### CS4102 - Geometric Foundations of Data Analysis I
Prof. Götz Pfeiffer<br />
School of Mathematical and Statistical Sciences<br />
University of Galway

# Week 3

## 0. Questions

* How to plot the data (scatter) and the least squares fit (line)?
* How to get the data from the problem sheet into python?
* How to compute the $r^2$ for the skin care example?

## Q 1.3

Let's try and solve Question 3 from Lecture 1.

In [None]:
import numpy as np

* list the $x$- and $y$-values and turn them into numpy arrays.

In [None]:
xs = [2,4,5,6]
ys = [6.5,8.5,11.0,12.5]

In [None]:
Y = np.array(ys)
Y

In [None]:
X = np.array([[1, x] for x in xs])
X

* use the normal equation $B = (X^t X)^{-1} (X^t Y)$ to find the least squares fit

In [None]:
B = np.linalg.inv(X.T @ X) @ (X.T @ Y)
B

## Plotting

Now for the plot ...

In [None]:
import matplotlib.pyplot as plt

* multiple `plt.plot` commands will draw in the same axes object, by default it will just join the dots.

In [None]:
plt.plot(xs, ys, 'o')
plt.plot(xs, ys)

* for the least squares straight line, compute $y$-values corresponding to the end points $2.0$ and $6.0$ of the $x$-range and join the two dots ... first for $x = 2.0$:

In [None]:
[1, 2.0] @ B

* then for $x = 6.0$:

In [None]:
[1, 6.0] @ B

* now for both in one go:

In [None]:
xx = [2.0, 6.0]
yy = [[1,x] for x in xx] @ B
yy

* plot the line on top of the scatter plot:

In [None]:
plt.plot(xs, ys, 'o')
plt.plot(xx, yy)

* Of course, these two end points of the least squares fit form part of the fitted values $\hat{Y}$

In [None]:
Yhat = X @ B
Yhat

* and we might just plot the straight line corresponding to $\hat{Y}$: 

In [None]:
plt.plot(xs, Y, 'o')
plt.plot(xs, Yhat)
plt.plot(xs, Yhat, 'o')

* What colour dot corresponds to which kind of $y$-value?

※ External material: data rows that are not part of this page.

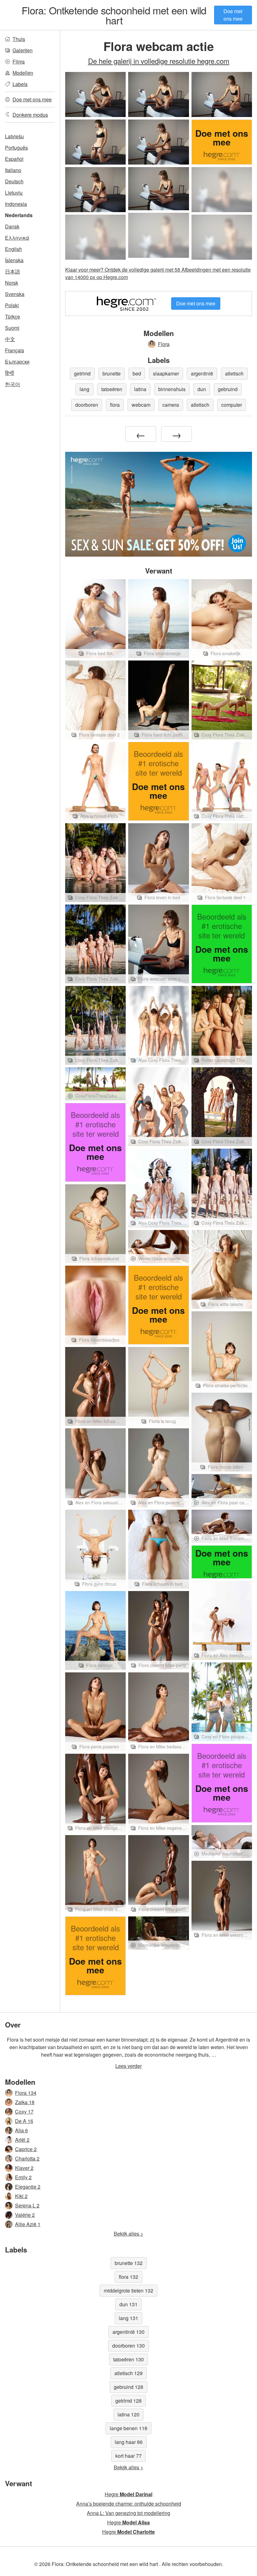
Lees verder (128, 2065)
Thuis (19, 39)
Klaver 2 (24, 2167)
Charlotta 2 (27, 2158)
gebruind (228, 389)
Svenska (14, 294)
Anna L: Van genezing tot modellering (128, 2513)
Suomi (12, 327)
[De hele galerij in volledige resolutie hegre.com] (221, 189)
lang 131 (128, 2318)
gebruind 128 (128, 2386)
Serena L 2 (27, 2205)
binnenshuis (172, 389)
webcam (141, 404)
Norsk (11, 282)
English (13, 248)
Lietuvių (14, 192)
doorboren (86, 404)
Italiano (13, 170)
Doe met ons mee (233, 15)
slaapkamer (166, 373)
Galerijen (23, 50)
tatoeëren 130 (128, 2359)
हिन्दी (9, 372)
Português (16, 147)
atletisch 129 (128, 2373)
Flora (164, 344)
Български (17, 361)
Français (14, 350)
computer (231, 404)
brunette (111, 373)
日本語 (12, 271)
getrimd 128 (128, 2400)
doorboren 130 (128, 2345)
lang (84, 389)
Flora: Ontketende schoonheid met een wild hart (114, 15)
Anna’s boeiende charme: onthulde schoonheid (128, 2503)
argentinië (202, 373)
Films (19, 61)
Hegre (128, 2494)
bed (137, 373)
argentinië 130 (128, 2331)
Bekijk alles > (128, 2233)
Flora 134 (25, 2092)
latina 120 (128, 2414)
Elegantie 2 (27, 2186)
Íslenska (14, 260)
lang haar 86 (129, 2442)
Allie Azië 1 (27, 2224)
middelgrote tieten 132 (128, 2290)
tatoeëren (111, 389)
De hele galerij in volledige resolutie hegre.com (158, 61)
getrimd (82, 373)
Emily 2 (23, 2177)
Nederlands (19, 215)
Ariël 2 (22, 2139)
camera (170, 404)
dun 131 (128, 2304)
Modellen (23, 72)
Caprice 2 (26, 2149)
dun (201, 389)
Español (14, 158)
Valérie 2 (25, 2214)
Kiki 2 (21, 2196)
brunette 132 (129, 2263)
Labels (20, 84)
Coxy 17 (24, 2111)
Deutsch (14, 181)
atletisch (234, 373)
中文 (10, 339)
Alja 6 (21, 2130)
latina (140, 389)
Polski (12, 305)
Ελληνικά (17, 237)
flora (115, 404)
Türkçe (12, 316)
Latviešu (14, 136)
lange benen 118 (128, 2428)
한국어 (12, 384)
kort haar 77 (128, 2455)
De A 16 (24, 2121)
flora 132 (128, 2276)
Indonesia (16, 203)
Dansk (12, 226)
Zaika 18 (24, 2102)
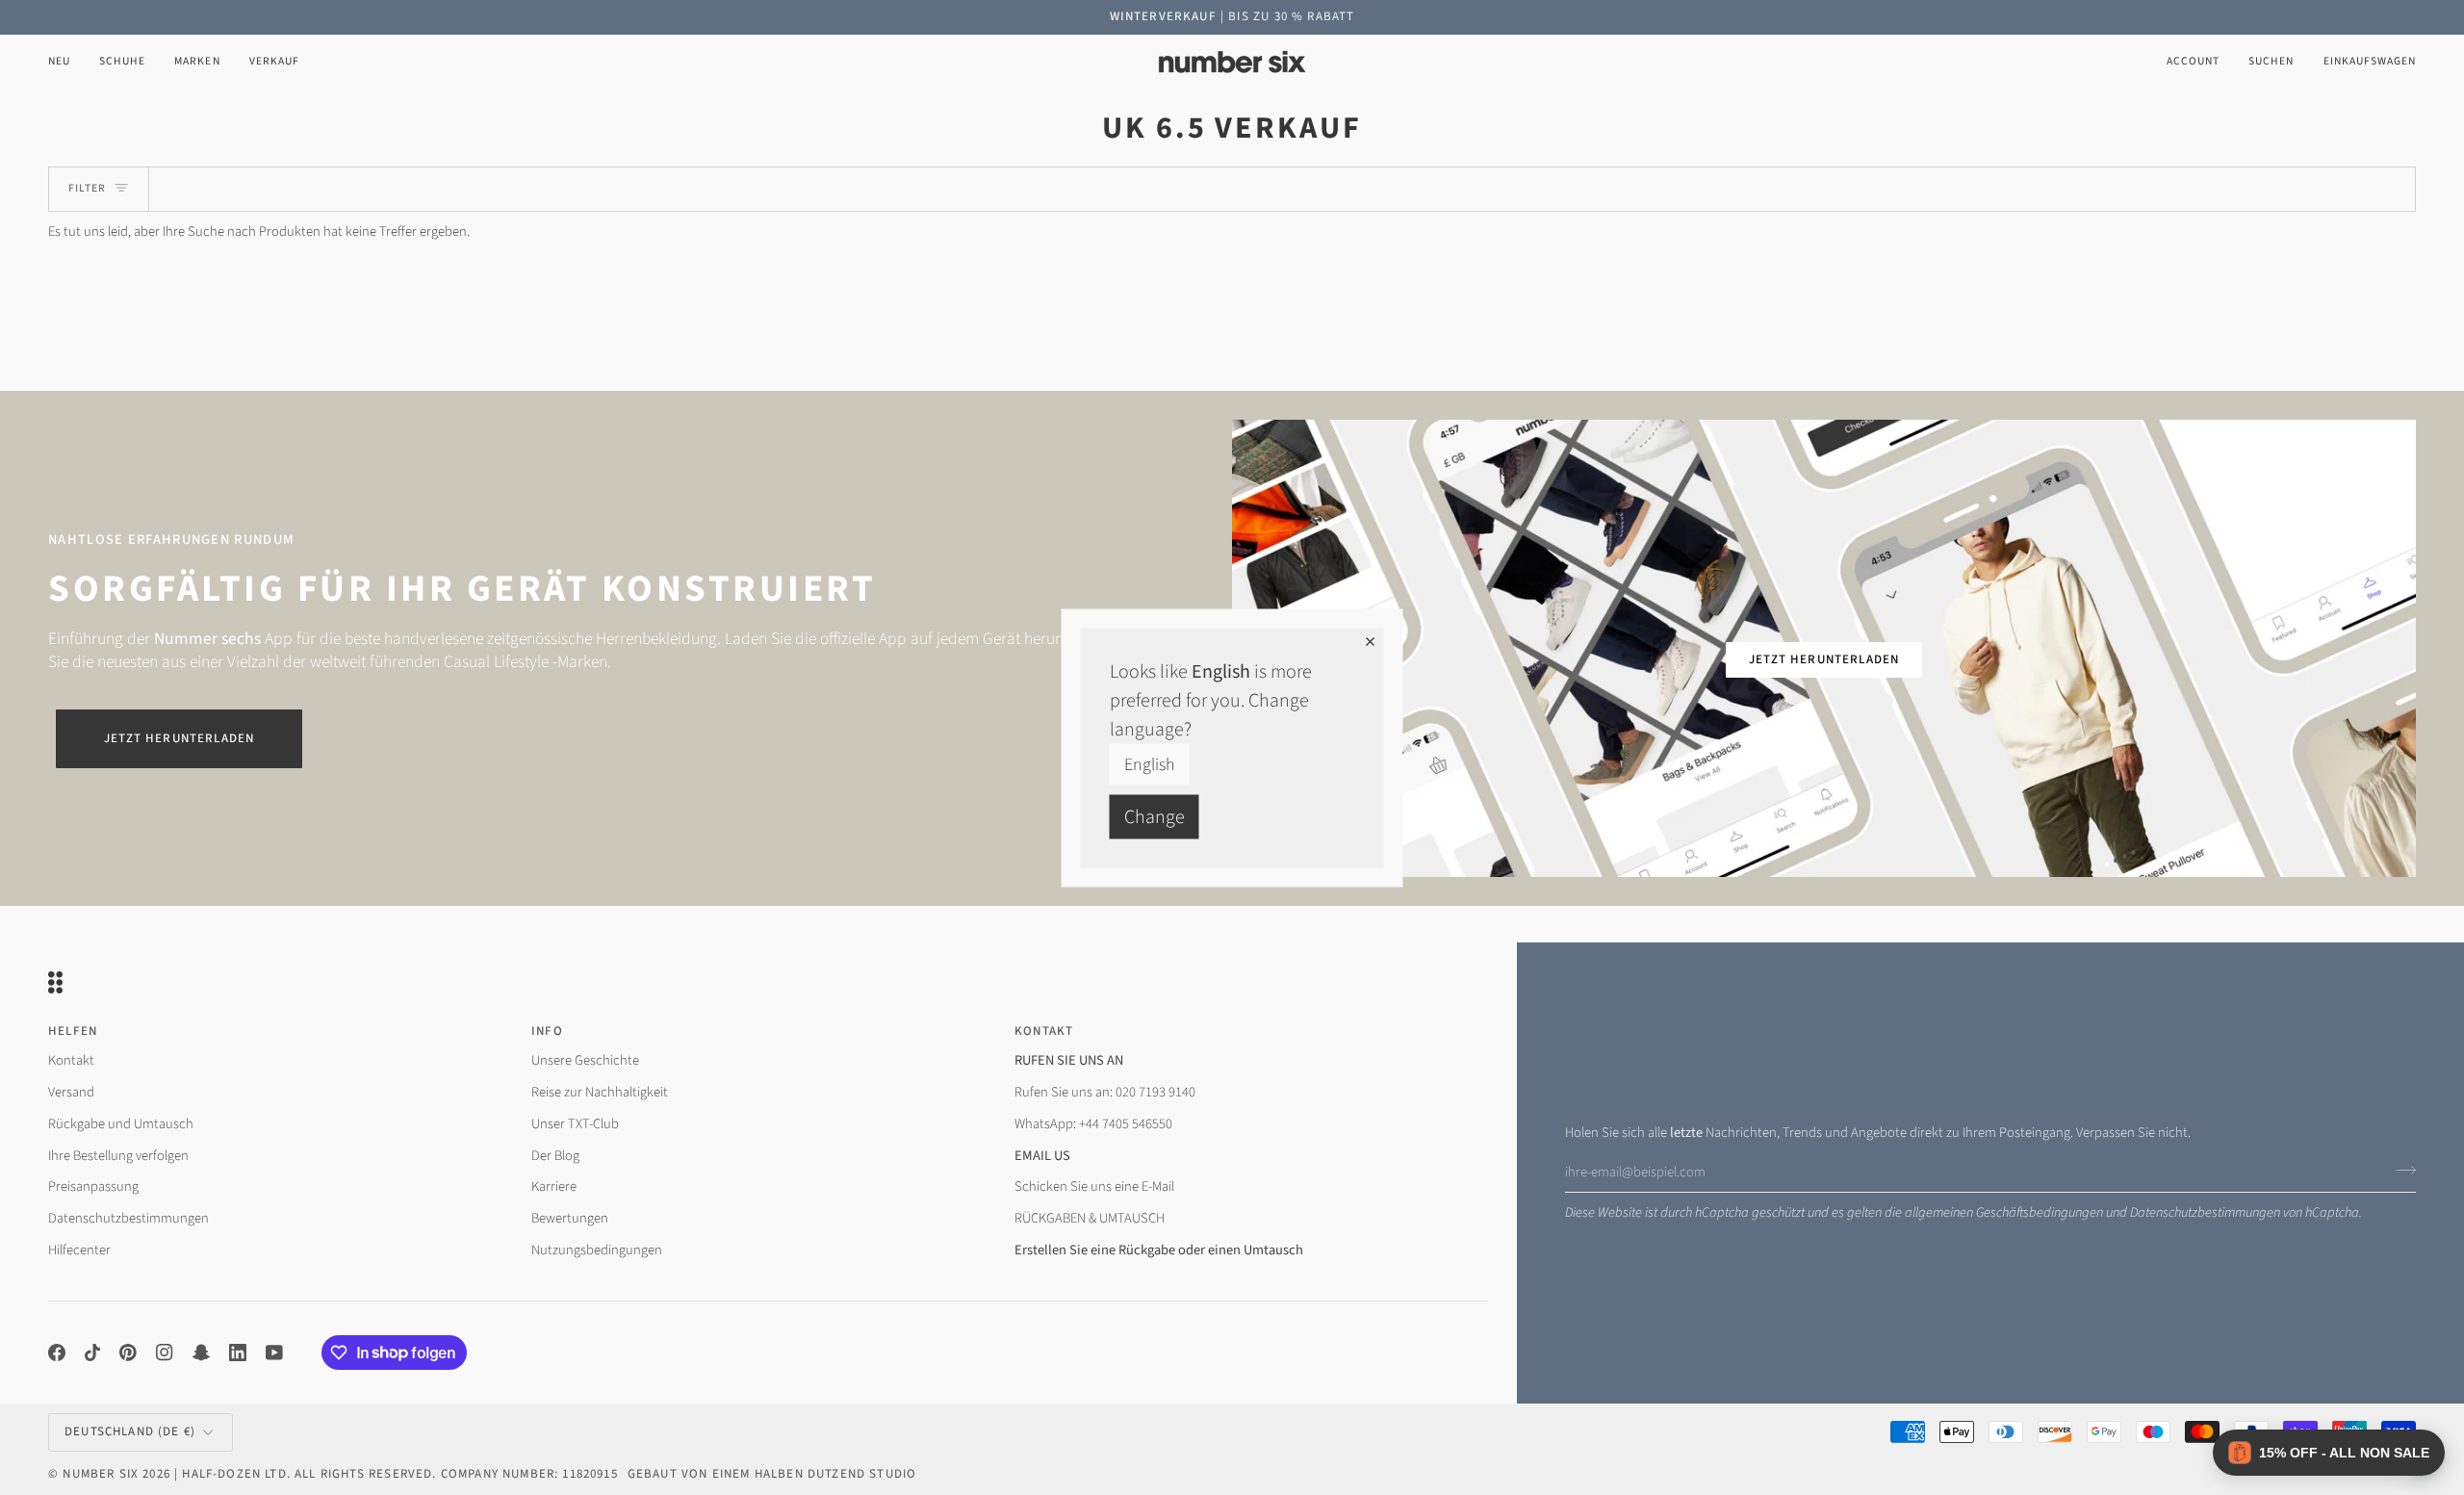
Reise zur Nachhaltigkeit (599, 1092)
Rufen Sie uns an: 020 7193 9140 (1104, 1092)
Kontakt (71, 1060)
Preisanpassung (93, 1186)
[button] (122, 62)
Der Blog (555, 1156)
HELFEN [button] (72, 1031)
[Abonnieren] (2400, 1169)
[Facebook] (56, 1352)
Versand (71, 1092)
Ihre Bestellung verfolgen (118, 1156)
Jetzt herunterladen (179, 738)
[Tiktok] (92, 1352)
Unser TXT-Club (575, 1124)
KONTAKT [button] (1043, 1031)
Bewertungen (569, 1218)
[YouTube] (274, 1352)
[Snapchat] (201, 1352)
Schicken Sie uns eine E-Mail (1094, 1186)
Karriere (554, 1186)
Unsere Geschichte (585, 1060)
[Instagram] (164, 1352)
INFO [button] (547, 1031)
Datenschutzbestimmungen (2205, 1212)
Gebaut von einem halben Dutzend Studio (772, 1473)
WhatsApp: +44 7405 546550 (1093, 1124)
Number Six (101, 1473)
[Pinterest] (128, 1352)
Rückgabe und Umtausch (120, 1124)
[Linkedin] (237, 1352)
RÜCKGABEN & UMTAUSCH (1089, 1218)
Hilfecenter (79, 1250)
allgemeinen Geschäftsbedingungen (2004, 1212)
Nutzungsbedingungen (596, 1250)
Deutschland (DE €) (129, 1431)
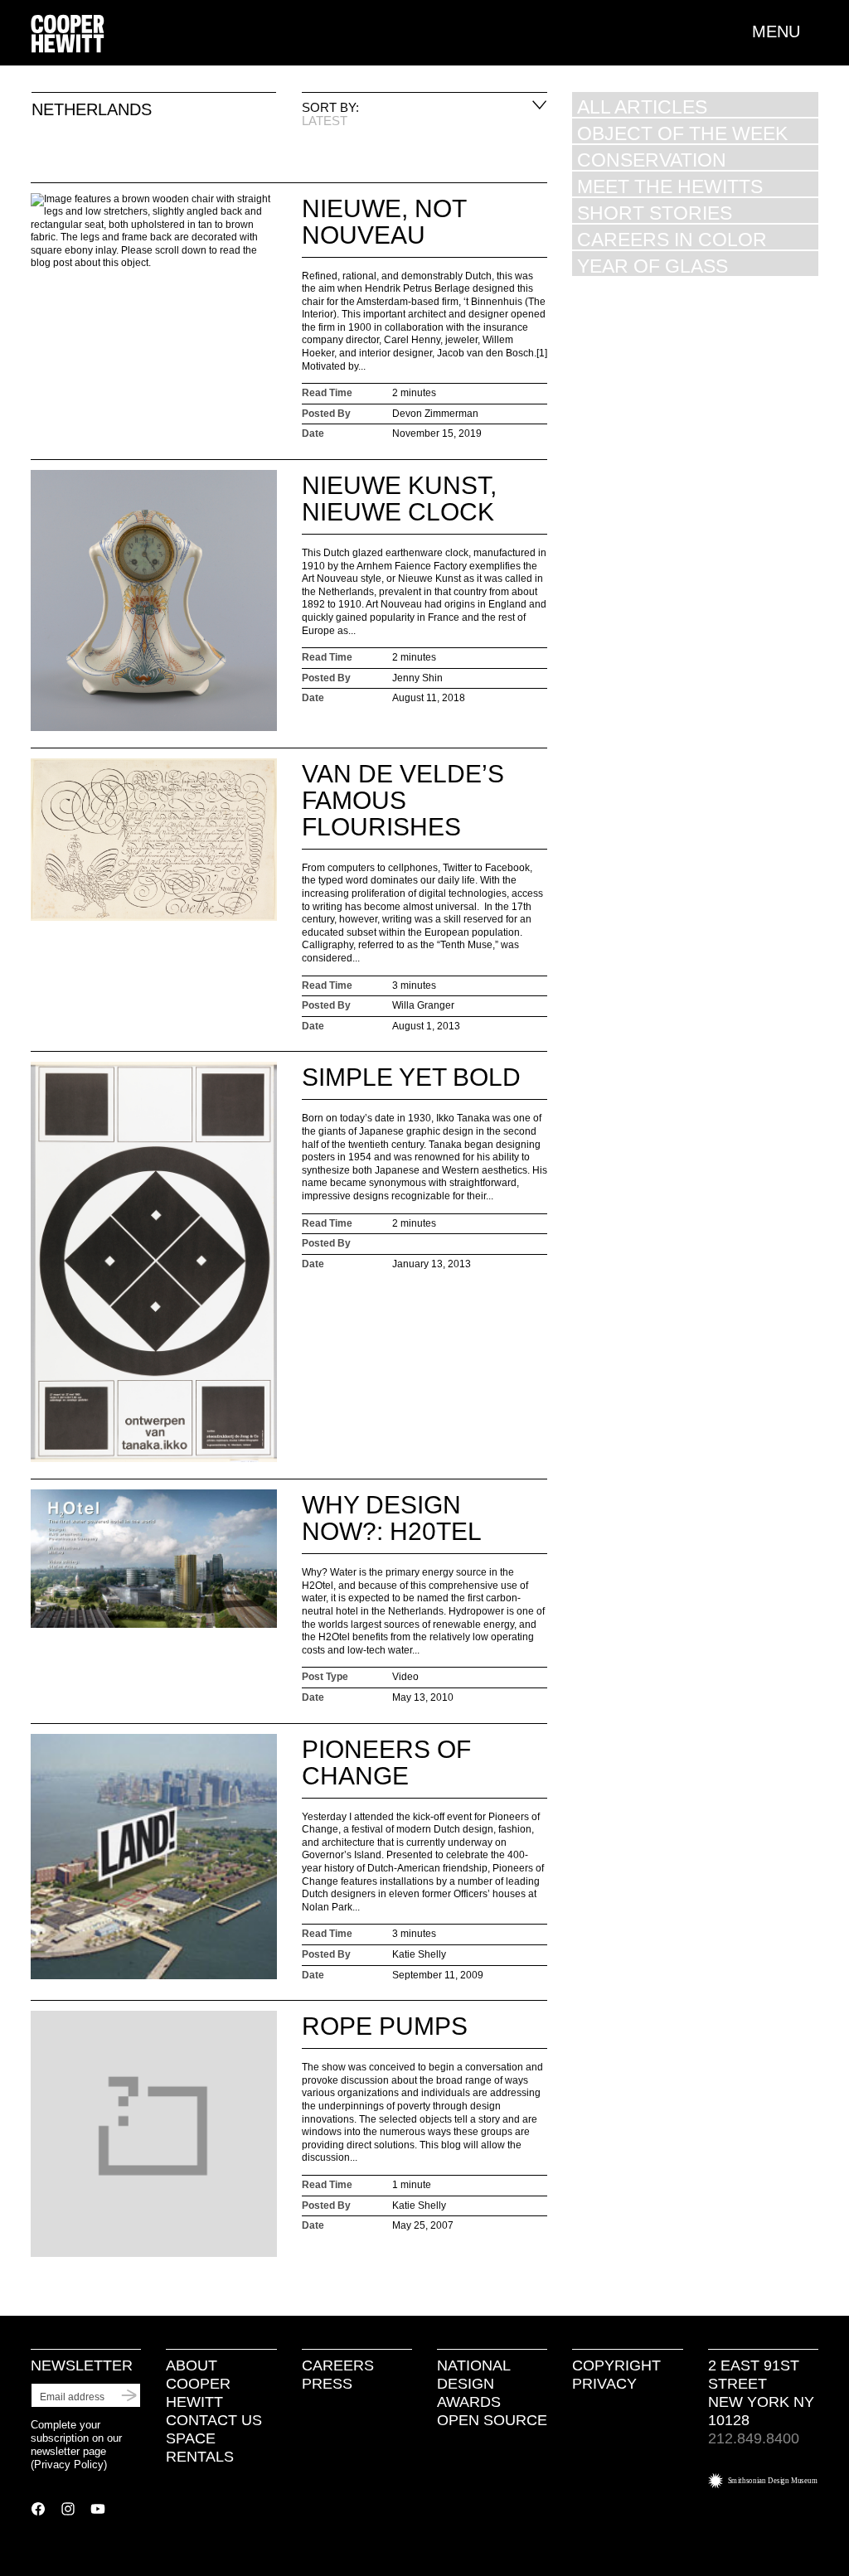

* Let's also plot the sample mean as a straight line

In [None]:
ybar = sum(ys)/len(ys)
ybar

In [None]:
Ybar = [ybar for x in xs]

In [None]:
plt.plot(xs, Y, 'o')
plt.plot(xs, Yhat)
plt.plot(xs, Yhat, 'o')
plt.plot(xs, Ybar)

##  File Processing

Let's try and plot the data in `points1.txt`, after examining the format of the lines in that file.

* Use a **shell command** (`!`) to show the first few lines of the file `points1.txt`

In [None]:
!head points1.txt

* Extract $x$- and $y$-values "by hand"

In [None]:
name = 'points1.txt'
with open(name) as f:
    lines = f.readlines(100)

In [None]:
lines

* each line consists of three (!) short text pieces, separated `;`
* we can split the line on `;` and assign the three pieces to three variables

In [None]:
lines[1]

In [None]:
x, y, z = lines[1].split(';')
x, y

* now `x` contains a name (`x_2`) separated from a value (`3`) by `:`
* we are interested in the value: split on `:` and pick entry `1` from the resulting list

In [None]:
x.split(':')

In [None]:
x.split(':')[1]

* this is a string which needs to be converted to a number (`int` or `float`)

In [None]:
int(x.split(':')[1])

* same for `y`, and all of this for each `line` of the file:

In [None]:
xs, ys = [], []
with open(name) as f:
    for line in f:
        x, y, z = line.split(';')
        xs.append(int(x.split(':')[1]))
        ys.append(float(y.split(':')[1]))

In [None]:
print(xs[:10])
print(ys[:10])

* plotting the $y$-values only yields some random noise ...

In [None]:
plt.plot(ys, '.')

* plotting $y$s against $x$s shows that the data lie on a parabola

In [None]:
plt.plot(xs, ys, 'r+')

* there is always a least squares straight line ...

In [None]:
import numpy as np

In [None]:
Y = np.array(ys)
Y

In [None]:
X = np.array([[1, x] for x in xs])

In [None]:
B0 = np.linalg.inv(X.T @ X) @ (X.T @ Y)
B0

In [None]:
Yhat = X @ B0
Yhat

In [None]:
xxx = np.arange(-20,70)
xxx

In [None]:
plt.plot(xs, ys, '.')
plt.plot(xxx, [[1, x] @ B0 for x in xxx])

* now prepare the data for a **quadratic** least squares best fit ...

In [None]:
X = np.array([[1, x, x*x] for x in xs])

## Exercises.

1. What is the `numpy` command for computing the mean?
1. What is the command for plotting a horizontal line (of slope $0$)?
1. What exactly does the Unix command `head` do?
1. Compute and plot the least squares best quadratic fit to the data in `points1.txt`